Exploring the Benefits of Teams in Multiagent Learning
David Radke, Kate Larson, Tim Brecht

TL;DR
This paper introduces a new multiagent team model inspired by organizational psychology, demonstrating that team-based reinforcement learning agents develop cooperation, better coordination, and higher rewards in social dilemmas.
Contribution
The paper proposes a novel multiagent team model for reinforcement learning inspired by organizational psychology, showing improved cooperation and coordination in social dilemmas.
Findings
Agents in teams develop cooperative policies.
Teams achieve higher rewards than non-cooperative setups.

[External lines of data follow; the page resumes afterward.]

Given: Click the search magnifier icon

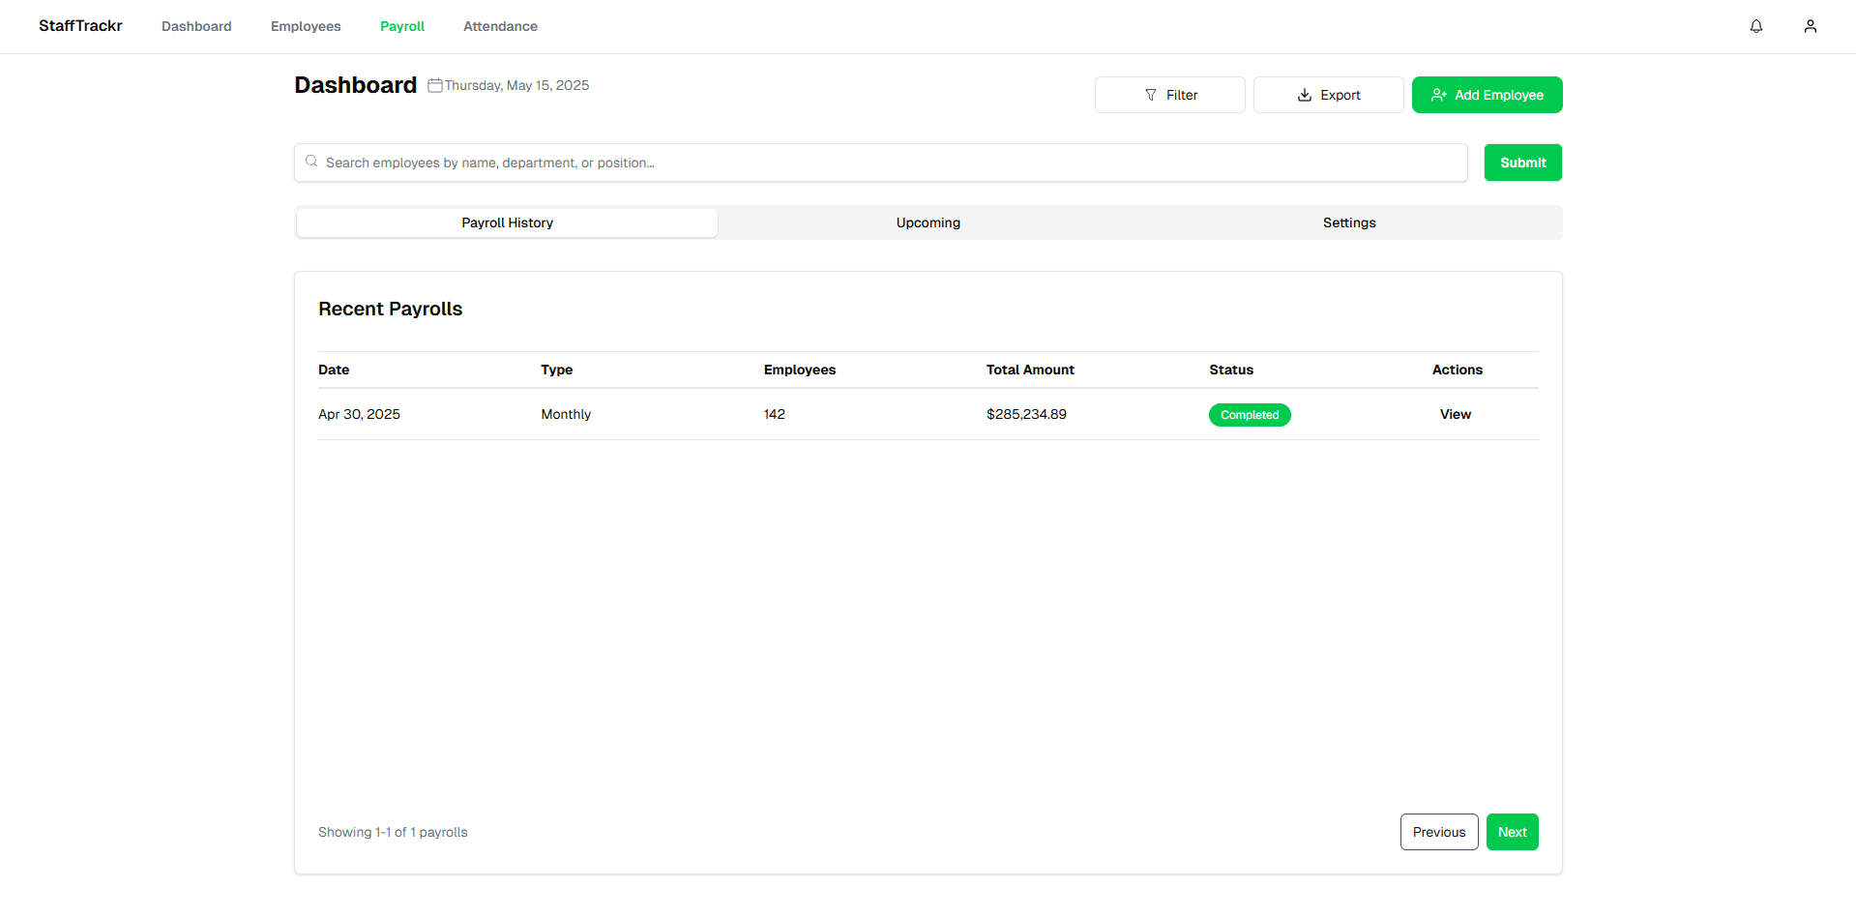Looking at the screenshot, I should tap(311, 162).
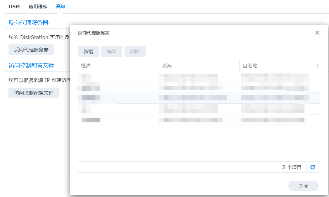The width and height of the screenshot is (329, 197).
Task: Click the 删除 button
Action: (135, 52)
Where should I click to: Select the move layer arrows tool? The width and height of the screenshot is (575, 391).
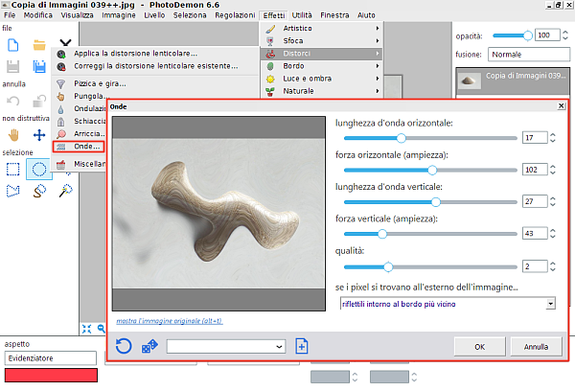(39, 135)
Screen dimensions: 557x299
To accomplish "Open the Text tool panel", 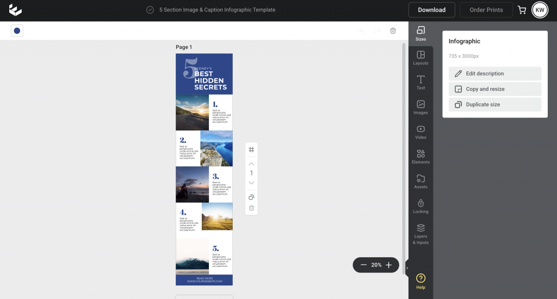I will [x=420, y=83].
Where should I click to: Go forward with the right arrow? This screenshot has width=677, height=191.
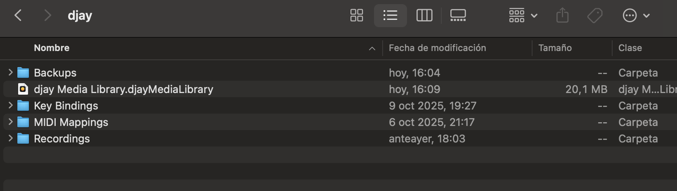point(47,16)
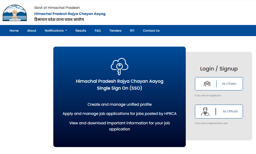Open the About page
This screenshot has height=154, width=256.
(x=32, y=31)
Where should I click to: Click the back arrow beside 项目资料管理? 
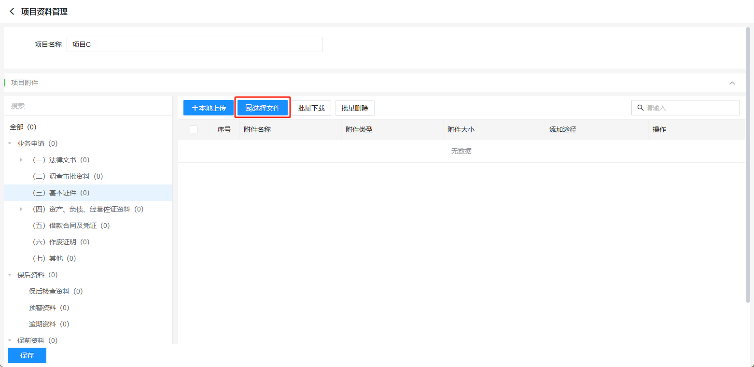[12, 12]
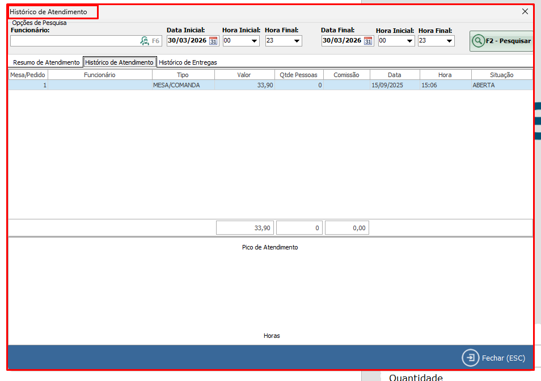Open the Histórico de Entregas tab

click(188, 62)
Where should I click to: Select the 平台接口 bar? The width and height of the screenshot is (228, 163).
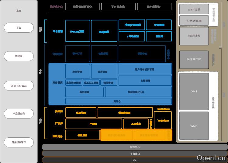click(x=135, y=154)
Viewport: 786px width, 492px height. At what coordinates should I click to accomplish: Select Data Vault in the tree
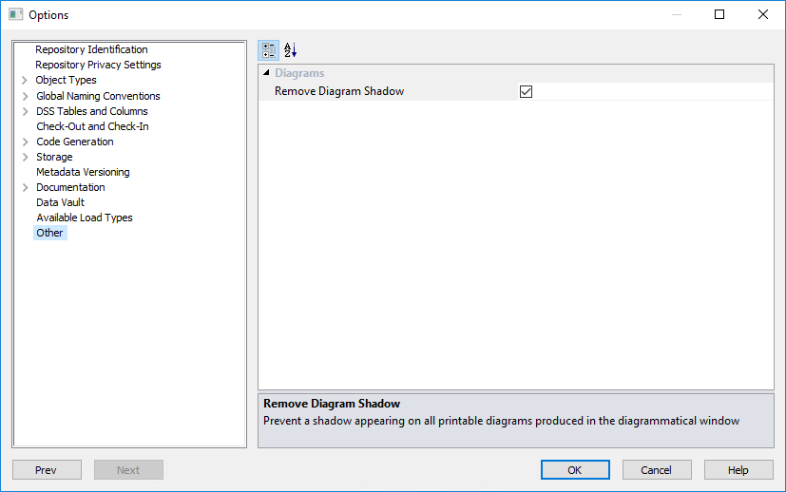[60, 202]
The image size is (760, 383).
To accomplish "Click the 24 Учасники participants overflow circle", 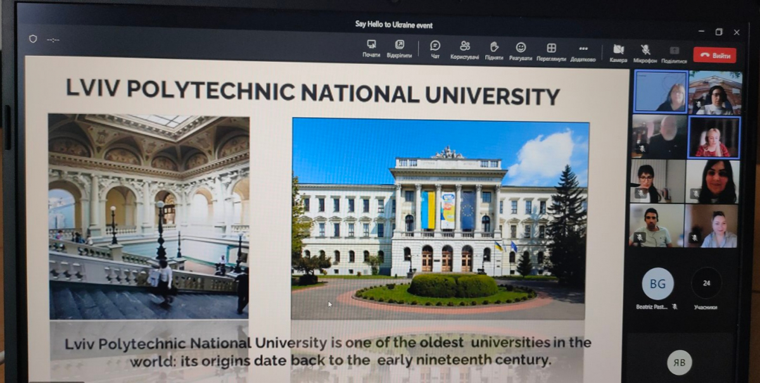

Emergent role coordination improves team performance.
Abstract
For problems requiring cooperation, many multiagent systems implement solutions among either individual agents or across an entire population towards a common goal. Multiagent teams are primarily studied when in conflict; however, organizational psychology (OP) highlights the benefits of teams among human populations for learning how to coordinate and cooperate. In this paper, we propose a new model of multiagent teams for reinforcement learning (RL) agents inspired by OP and early work on teams in artificial intelligence. We validate our model using complex social dilemmas that are popular in recent multiagent RL and find that agents divided into teams develop cooperative pro-social policies despite incentives to not cooperate. Furthermore, agents are better able to coordinate and learn emergent roles within their teams and achieve higher rewards compared to when the interests of all…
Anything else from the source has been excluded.